[Records drawn from a dataset]
•••••

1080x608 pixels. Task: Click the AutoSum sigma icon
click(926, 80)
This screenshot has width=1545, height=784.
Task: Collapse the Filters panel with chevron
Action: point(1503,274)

•••••

→ **Problem**
The records above need to be retyped in full, exactly as given.

→ **Task response**
1080x608 pixels. Task: Click the AutoSum sigma icon
click(926, 80)
This screenshot has width=1545, height=784.
Task: Collapse the Filters panel with chevron
Action: point(1503,274)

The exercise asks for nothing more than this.